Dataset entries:
———
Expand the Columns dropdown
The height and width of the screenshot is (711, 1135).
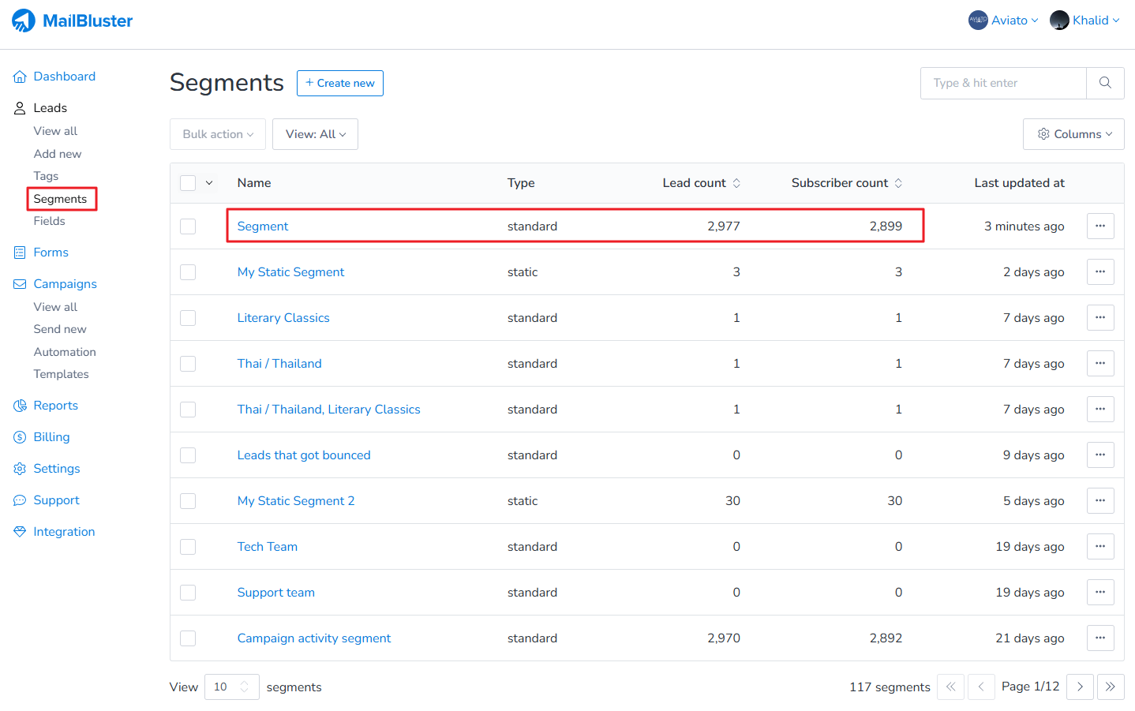click(x=1073, y=134)
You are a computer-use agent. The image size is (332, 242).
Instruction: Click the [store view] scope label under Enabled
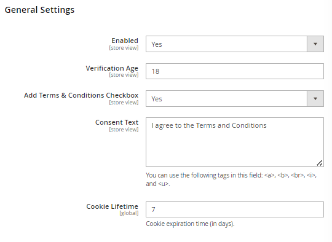pyautogui.click(x=124, y=48)
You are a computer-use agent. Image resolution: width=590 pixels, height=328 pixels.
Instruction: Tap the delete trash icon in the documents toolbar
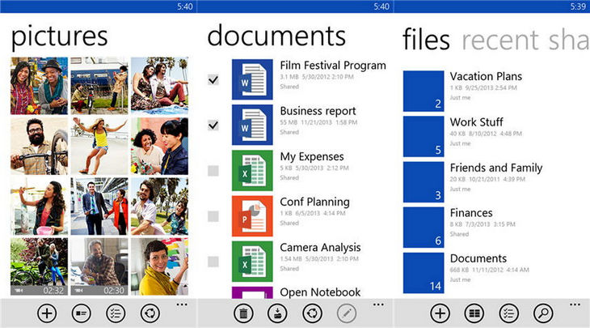tap(243, 313)
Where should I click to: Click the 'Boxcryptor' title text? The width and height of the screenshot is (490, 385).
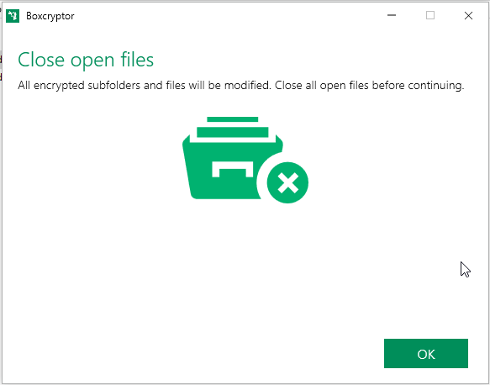pos(50,16)
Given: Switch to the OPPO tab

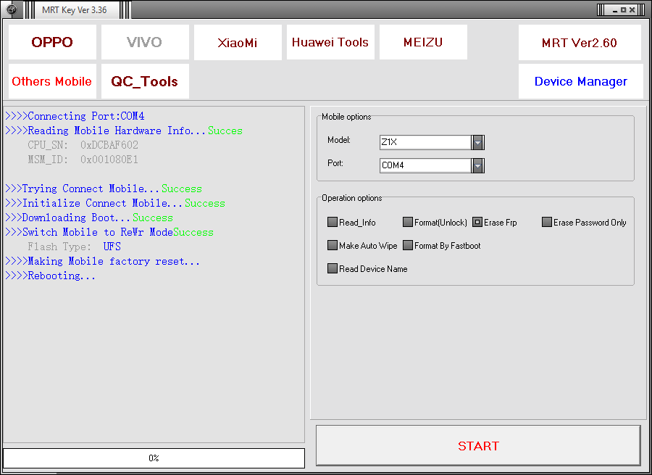Looking at the screenshot, I should tap(52, 42).
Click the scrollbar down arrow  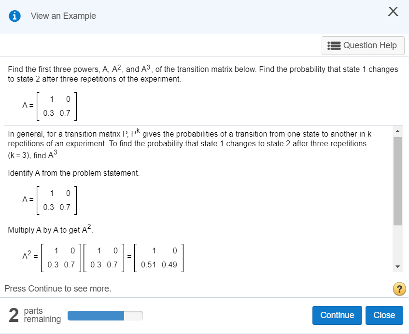397,266
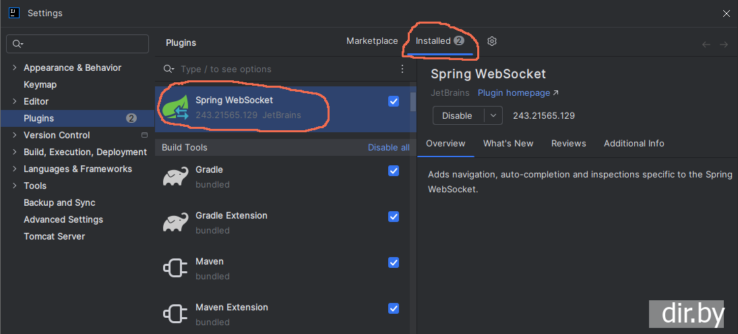This screenshot has height=334, width=738.
Task: Expand the Languages & Frameworks tree node
Action: coord(15,169)
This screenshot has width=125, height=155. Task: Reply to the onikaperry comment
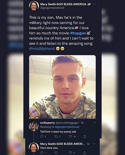pos(42,136)
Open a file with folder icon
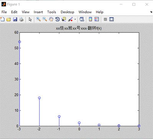Image resolution: width=153 pixels, height=139 pixels. click(x=9, y=19)
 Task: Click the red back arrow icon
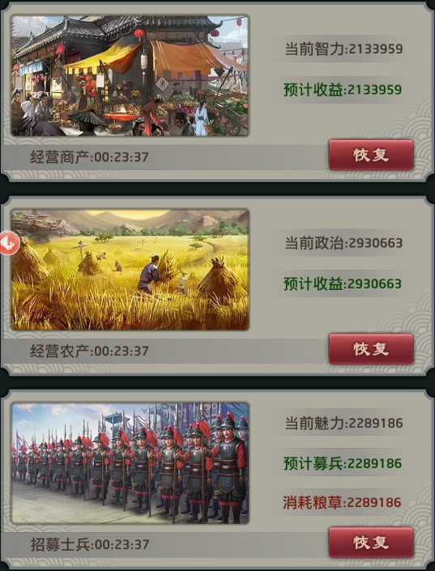click(9, 243)
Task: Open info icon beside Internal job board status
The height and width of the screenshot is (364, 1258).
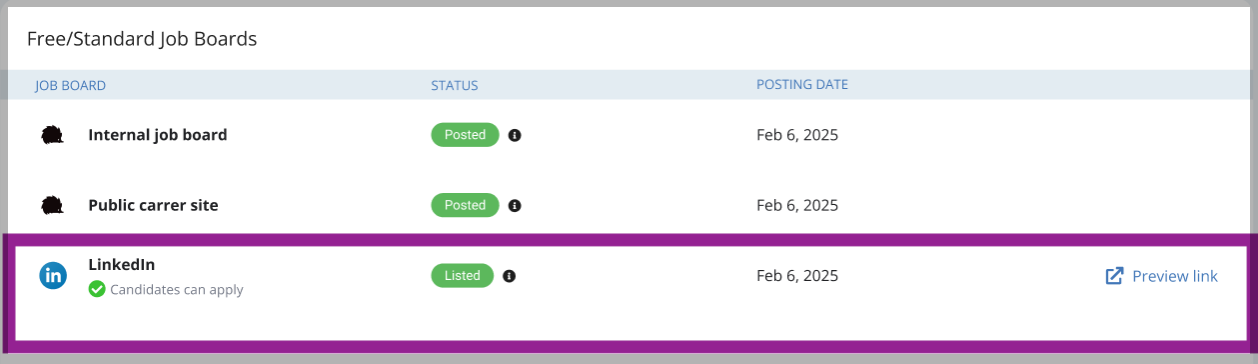Action: [515, 135]
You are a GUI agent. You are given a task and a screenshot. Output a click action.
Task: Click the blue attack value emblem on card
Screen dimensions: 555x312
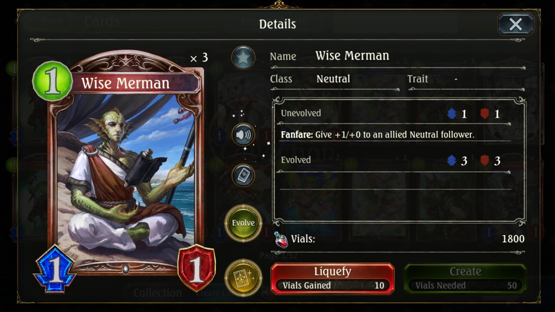pos(55,269)
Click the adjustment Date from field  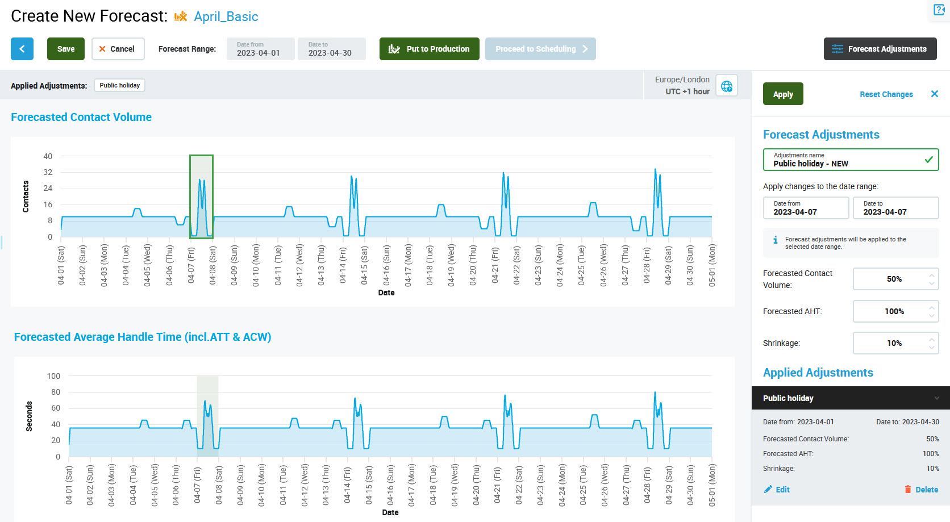coord(806,208)
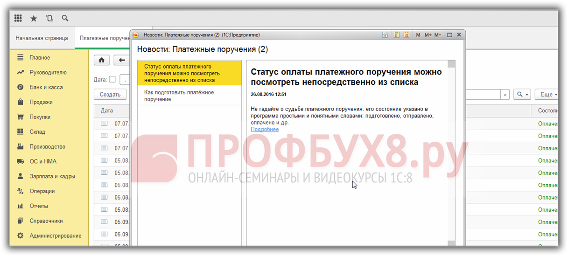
———
Write out exactly and only the lines that run from the start of the data above through the line containing "You are a computer-use agent. Image", leaving the pictures out.

◆ **ANSWER FOR THE TASK**:
Expand the Columns dropdown
The height and width of the screenshot is (711, 1135).
click(x=1073, y=134)
You are a computer-use agent. The image size is (332, 242).
Instruction: Click the [store view] scope label under Enabled
pyautogui.click(x=124, y=48)
You are a computer-use agent. Image resolution: width=590 pixels, height=328 pixels.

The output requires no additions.